• Collected data
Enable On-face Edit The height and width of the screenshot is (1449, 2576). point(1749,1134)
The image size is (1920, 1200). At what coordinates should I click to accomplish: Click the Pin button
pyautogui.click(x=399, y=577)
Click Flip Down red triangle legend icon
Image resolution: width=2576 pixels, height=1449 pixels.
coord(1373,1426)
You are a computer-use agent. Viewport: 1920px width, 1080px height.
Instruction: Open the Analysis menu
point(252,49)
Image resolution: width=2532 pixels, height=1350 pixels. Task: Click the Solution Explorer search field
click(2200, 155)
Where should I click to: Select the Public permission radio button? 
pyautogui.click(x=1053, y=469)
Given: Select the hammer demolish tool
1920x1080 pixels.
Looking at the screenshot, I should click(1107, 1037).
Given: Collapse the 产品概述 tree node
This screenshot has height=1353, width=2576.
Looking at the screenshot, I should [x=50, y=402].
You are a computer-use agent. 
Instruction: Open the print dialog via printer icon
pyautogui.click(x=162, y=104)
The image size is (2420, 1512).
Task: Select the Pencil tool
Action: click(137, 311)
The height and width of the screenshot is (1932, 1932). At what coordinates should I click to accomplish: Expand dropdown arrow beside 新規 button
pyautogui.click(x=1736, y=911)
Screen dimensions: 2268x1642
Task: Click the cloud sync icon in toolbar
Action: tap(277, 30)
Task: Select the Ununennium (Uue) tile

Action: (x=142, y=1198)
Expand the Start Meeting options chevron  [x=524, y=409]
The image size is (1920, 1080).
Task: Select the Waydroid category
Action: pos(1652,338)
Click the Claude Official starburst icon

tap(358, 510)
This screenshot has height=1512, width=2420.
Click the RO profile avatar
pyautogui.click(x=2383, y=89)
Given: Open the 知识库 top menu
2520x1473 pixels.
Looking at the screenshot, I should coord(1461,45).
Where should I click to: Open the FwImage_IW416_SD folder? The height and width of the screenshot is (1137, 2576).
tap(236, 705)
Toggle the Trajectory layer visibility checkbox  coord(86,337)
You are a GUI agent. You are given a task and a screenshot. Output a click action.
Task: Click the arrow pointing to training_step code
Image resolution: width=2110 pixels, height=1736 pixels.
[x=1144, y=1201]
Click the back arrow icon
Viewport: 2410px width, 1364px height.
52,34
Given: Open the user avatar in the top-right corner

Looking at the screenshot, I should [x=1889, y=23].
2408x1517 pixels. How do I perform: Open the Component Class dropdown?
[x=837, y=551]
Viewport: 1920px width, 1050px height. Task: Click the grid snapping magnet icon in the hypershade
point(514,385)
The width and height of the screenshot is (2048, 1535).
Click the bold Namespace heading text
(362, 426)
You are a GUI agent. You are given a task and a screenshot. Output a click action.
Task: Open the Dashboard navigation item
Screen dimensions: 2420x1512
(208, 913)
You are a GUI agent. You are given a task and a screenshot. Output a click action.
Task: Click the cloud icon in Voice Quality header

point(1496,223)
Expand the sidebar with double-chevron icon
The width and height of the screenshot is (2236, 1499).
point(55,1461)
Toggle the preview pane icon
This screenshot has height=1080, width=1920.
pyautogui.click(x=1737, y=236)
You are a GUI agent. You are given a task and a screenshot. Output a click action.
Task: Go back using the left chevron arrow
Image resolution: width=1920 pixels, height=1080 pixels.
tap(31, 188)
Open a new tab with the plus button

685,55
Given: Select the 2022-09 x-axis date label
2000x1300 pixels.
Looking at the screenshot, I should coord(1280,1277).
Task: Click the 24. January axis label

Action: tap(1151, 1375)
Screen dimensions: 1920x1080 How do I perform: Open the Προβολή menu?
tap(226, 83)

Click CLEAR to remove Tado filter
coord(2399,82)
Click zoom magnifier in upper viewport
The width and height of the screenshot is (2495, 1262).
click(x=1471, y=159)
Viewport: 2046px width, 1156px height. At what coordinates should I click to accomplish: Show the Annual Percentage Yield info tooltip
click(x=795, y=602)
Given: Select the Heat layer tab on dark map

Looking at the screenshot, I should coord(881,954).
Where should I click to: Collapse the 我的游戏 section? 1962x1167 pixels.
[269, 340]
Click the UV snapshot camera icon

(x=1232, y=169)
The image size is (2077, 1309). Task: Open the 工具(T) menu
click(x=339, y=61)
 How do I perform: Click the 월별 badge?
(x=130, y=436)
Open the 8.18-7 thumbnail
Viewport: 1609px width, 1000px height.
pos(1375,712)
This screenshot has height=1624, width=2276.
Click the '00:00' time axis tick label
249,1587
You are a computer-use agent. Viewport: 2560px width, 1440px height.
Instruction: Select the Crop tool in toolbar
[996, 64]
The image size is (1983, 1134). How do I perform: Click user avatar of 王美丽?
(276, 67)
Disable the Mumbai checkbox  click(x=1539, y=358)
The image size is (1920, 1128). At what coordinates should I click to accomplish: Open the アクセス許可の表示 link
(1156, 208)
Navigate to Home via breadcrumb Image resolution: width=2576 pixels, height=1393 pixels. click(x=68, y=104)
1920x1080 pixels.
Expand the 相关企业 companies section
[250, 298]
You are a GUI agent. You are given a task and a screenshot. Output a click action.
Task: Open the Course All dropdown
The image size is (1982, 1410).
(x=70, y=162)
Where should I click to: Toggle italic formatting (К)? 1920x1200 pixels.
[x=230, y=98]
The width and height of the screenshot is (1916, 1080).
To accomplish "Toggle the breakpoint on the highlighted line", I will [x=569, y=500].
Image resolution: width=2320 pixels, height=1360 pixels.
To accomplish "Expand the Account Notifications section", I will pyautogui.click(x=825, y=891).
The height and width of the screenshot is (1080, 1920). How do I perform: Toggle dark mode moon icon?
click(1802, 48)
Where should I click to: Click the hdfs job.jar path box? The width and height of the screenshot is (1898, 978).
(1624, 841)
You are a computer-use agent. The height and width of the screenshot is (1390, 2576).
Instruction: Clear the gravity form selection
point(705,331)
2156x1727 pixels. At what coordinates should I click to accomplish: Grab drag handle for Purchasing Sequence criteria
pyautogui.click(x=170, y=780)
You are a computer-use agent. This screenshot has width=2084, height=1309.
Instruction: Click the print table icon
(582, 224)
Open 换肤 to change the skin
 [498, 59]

• Problem description
Search the data above for lines holding "checkbox" and copy each of them.

• Response
Toggle the Trajectory layer visibility checkbox  coord(86,337)
Disable the Mumbai checkbox  click(x=1539, y=358)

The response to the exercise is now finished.